▶ **Study material**

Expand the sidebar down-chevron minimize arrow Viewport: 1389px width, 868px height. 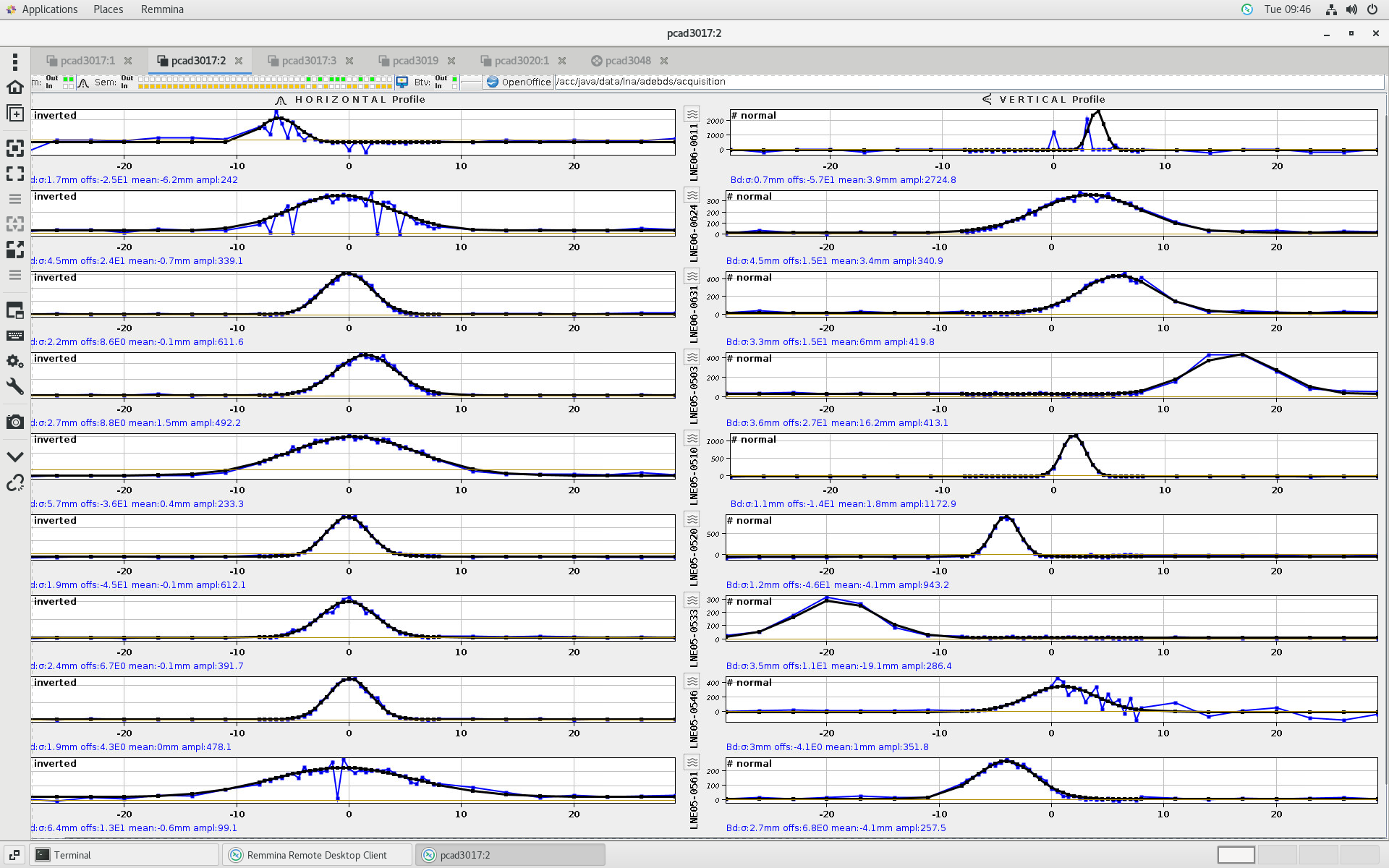tap(14, 456)
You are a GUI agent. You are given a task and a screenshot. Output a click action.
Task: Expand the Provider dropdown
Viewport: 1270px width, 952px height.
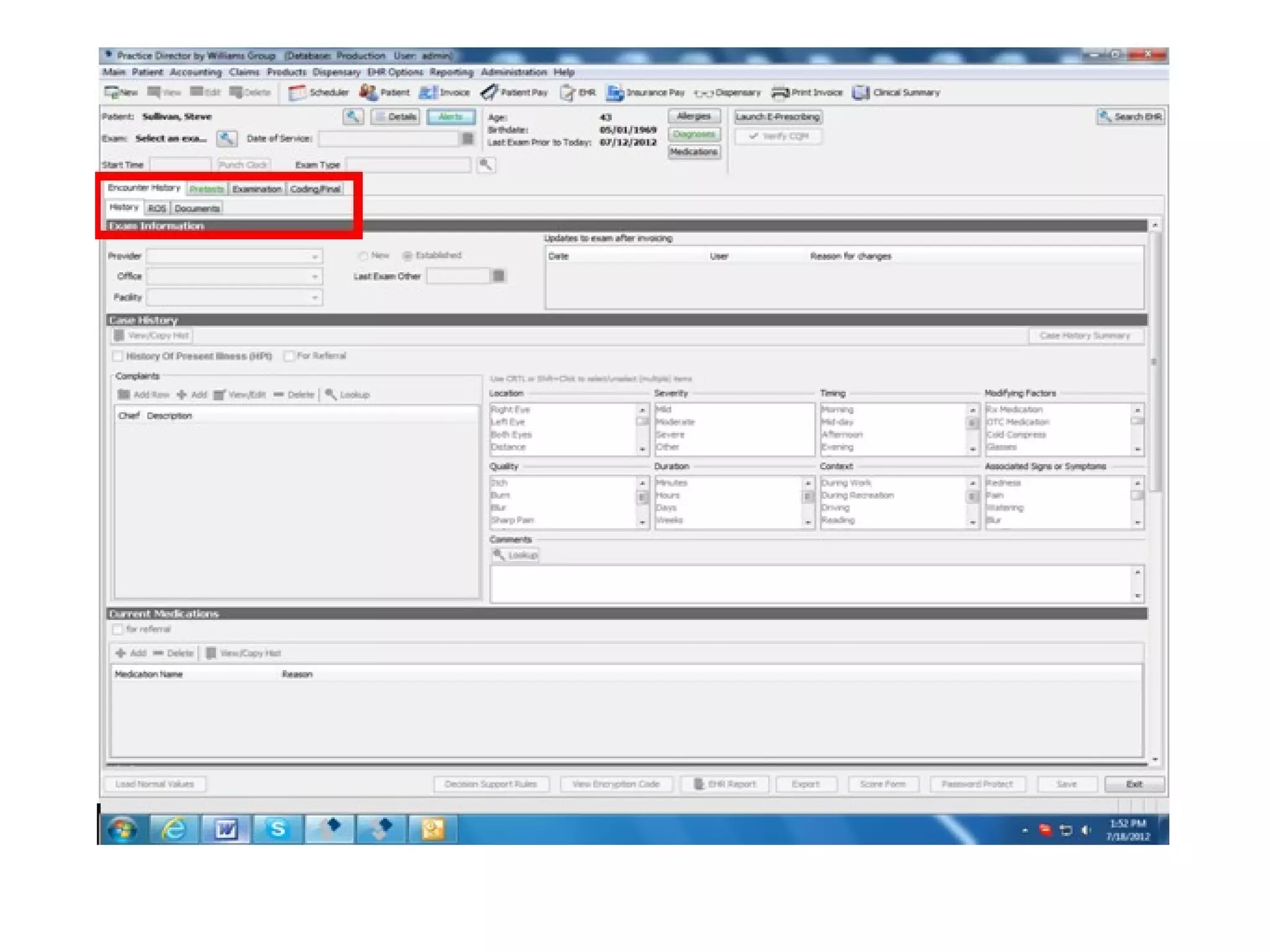[x=314, y=257]
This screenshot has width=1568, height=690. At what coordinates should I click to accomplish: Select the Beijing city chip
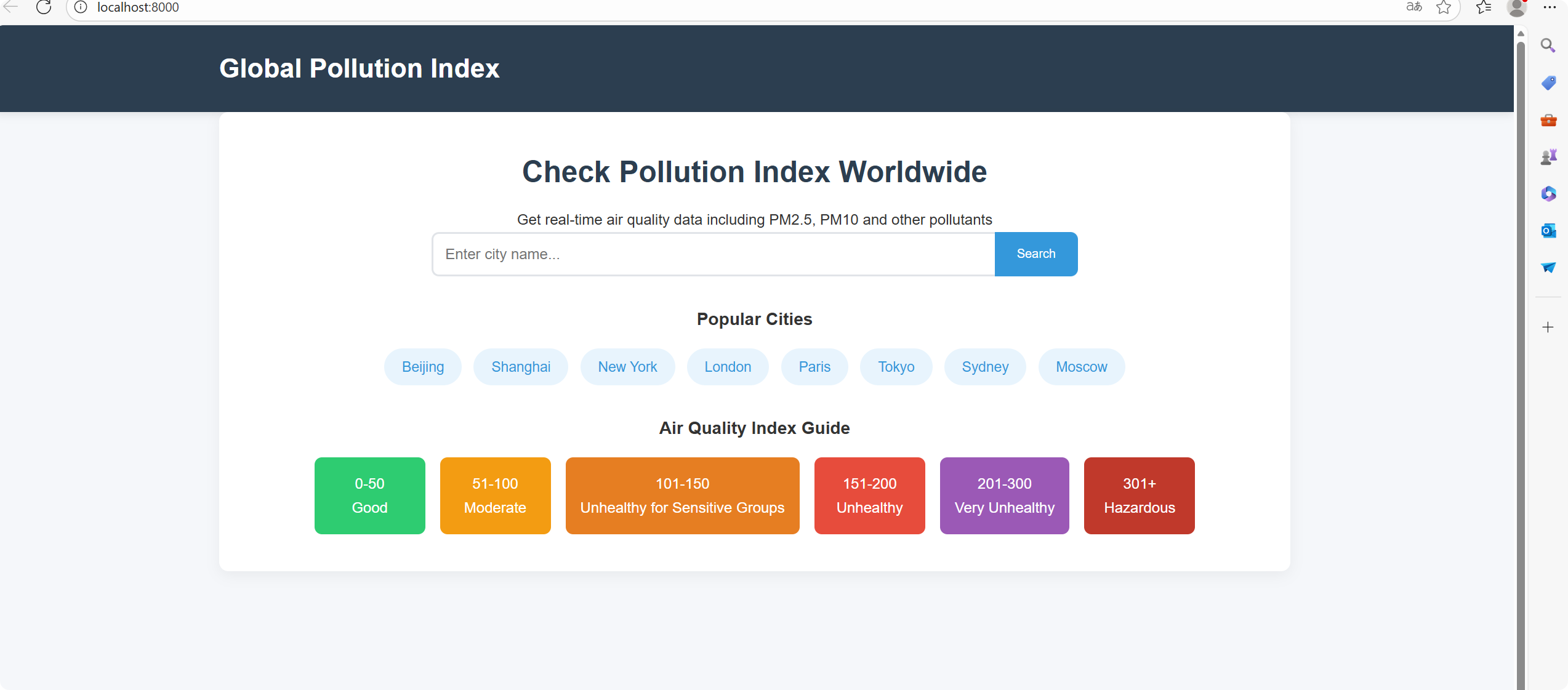[x=422, y=367]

▶ **What you have to do**
Return only the lines from the one that contains "Task: Expand the Provider dropdown" through the closing line of the data, inclusive, reproduced exactly and with every picture left out.

▶ **Solution to this problem**
Task: Expand the Provider dropdown
Viewport: 1270px width, 952px height.
[x=314, y=257]
This screenshot has width=1568, height=690. At what coordinates should I click to accomplish: Select the Beijing city chip
[x=422, y=367]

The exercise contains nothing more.